La politique de l’enfant unique a été introduite en 1979. Mais depuis au moins le début des années 1970, donc encore à l’époque maoïste (entre 1949 et 1976, année de la mort de Mao Zedong), les couples étaient invités à faire moins d’enfants, à les avoir plus tard et à espacer davantage les naissances. De fait, l’amélioration de la santé maternelle et infantile après la fondation de la République populaire de Chine (proclamée le 1er octobre 1949), la disponibilité de moyens contraceptifs – surtout dans les zones urbaines – avaient déjà contribué à abaisser le taux de fécondité qui, à la fin des années 1970, se situait, en moyenne, à 2,98 enfants par femme. Avec le lancement des réformes économiques, le spectre de la surpopulation a commencé à être redouté comme l’une des principales menaces pour le développement chinois. En s’appuyant sur des modèles mathématiques et des projections démographiques, il était évalué que la croissance démographique serait telle qu’elle saperait les objectifs économiques indépendamment d’autres considérations à caractère social1. On a alors adopté la solution d’une réduction drastique des naissances, sous le niveau de renouvellement : un seul enfant par couple.

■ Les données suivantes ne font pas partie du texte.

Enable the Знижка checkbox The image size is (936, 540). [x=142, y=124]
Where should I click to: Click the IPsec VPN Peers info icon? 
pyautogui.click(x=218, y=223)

Par rapport aux objectifs démographiques fixés, le projet n’a certainement pas échoué. Actuellement, le taux de fécondité chinois est de 1,67. La transition démographique qui a accompagné l’industrialisation en Europe et dans d’autres pays asiatiques, comme le Japon, en l’espace de quelques générations, s’est accomplie en Chine en quelques années grâce à la mobilisation d’un vaste appareil bureaucratique : une série de pressions économiques et sociales et l’utilisation de méthodes coercitives ont permis de contrôler le comportement reproducteur des couples.

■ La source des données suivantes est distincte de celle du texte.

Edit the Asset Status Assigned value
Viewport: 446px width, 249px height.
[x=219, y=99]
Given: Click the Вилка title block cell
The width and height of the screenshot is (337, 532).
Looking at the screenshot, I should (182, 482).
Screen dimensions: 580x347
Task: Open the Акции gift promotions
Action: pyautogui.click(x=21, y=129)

Il s’est agi certainement d’une des plus grandes expériences d’ingénierie sociale et démographique, attestant, pour le meilleur et pour le pire, de la capacité du gouvernement chinois à atteindre les objectifs qu’il s’était fixés en façonnant comportements et valeurs sociaux2.

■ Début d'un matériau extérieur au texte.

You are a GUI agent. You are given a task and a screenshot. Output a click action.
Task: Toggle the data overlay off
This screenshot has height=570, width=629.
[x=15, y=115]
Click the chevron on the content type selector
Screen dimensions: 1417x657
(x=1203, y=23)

Les coûts de la mise en œuvre de ce projet et ses conséquences à long terme sont élevés en termes sociaux et humains. Un système d’incitations et de mécanismes de dissuasion, à caractère moral mais aussi matériel, devait garantir le respect des contraintes de reproduction. Les incitations tenaient dans la promesse faite aux parents de donner à l’héritier plus d’opportunités éducatives et de sécurité matérielle, en cohérence avec le discours officiel centré sur « l’amélioration de la qualité de la population ». La planification et la limitation de la natalité devaient servir à améliorer la santé et à élever le niveau culturel de la population3. Ce discours a alimenté des attentes individuelles et l’investissement croissant des parents dans la réussite de leurs enfants au sein d’une société de plus en plus concurrentielle. Sur le plan pratique, les mesures incitatives ont été peu de chose mais, sur le plan symbolique, elles ont eu un poids énorme pour modeler le comportement reproducteur, surtout dans les zones urbaines. Aussi bien, il semble difficile que l’arrêt de la politique de l’enfant unique se traduise dans l’immédiat par une augmentation des naissances.
Les mesures incitatives ont eu un poids énorme pour modeler le comportement reproducteur.
La pénalisation pour les couples qui ne respectaient pas la limitation de la fécondité se traduisait avant tout par des sanctions économiques, très onéreuses. Et l’application de cette politique, surtout dans les zones rurales ou chez les migrants des villes, a souvent été abusive. Un instrument de pression, ou mieux de punition, consistait dans la négation de l’accès aux services fondamentaux qui, en Chine, est fortement lié au droit de résidence. Ainsi, dans certains cas, les fonctionnaires ont refusé aux enfants nés hors des quotas l’enregistrement à l’état civil, leur fermant l’accès aux services éducatifs et sanitaires.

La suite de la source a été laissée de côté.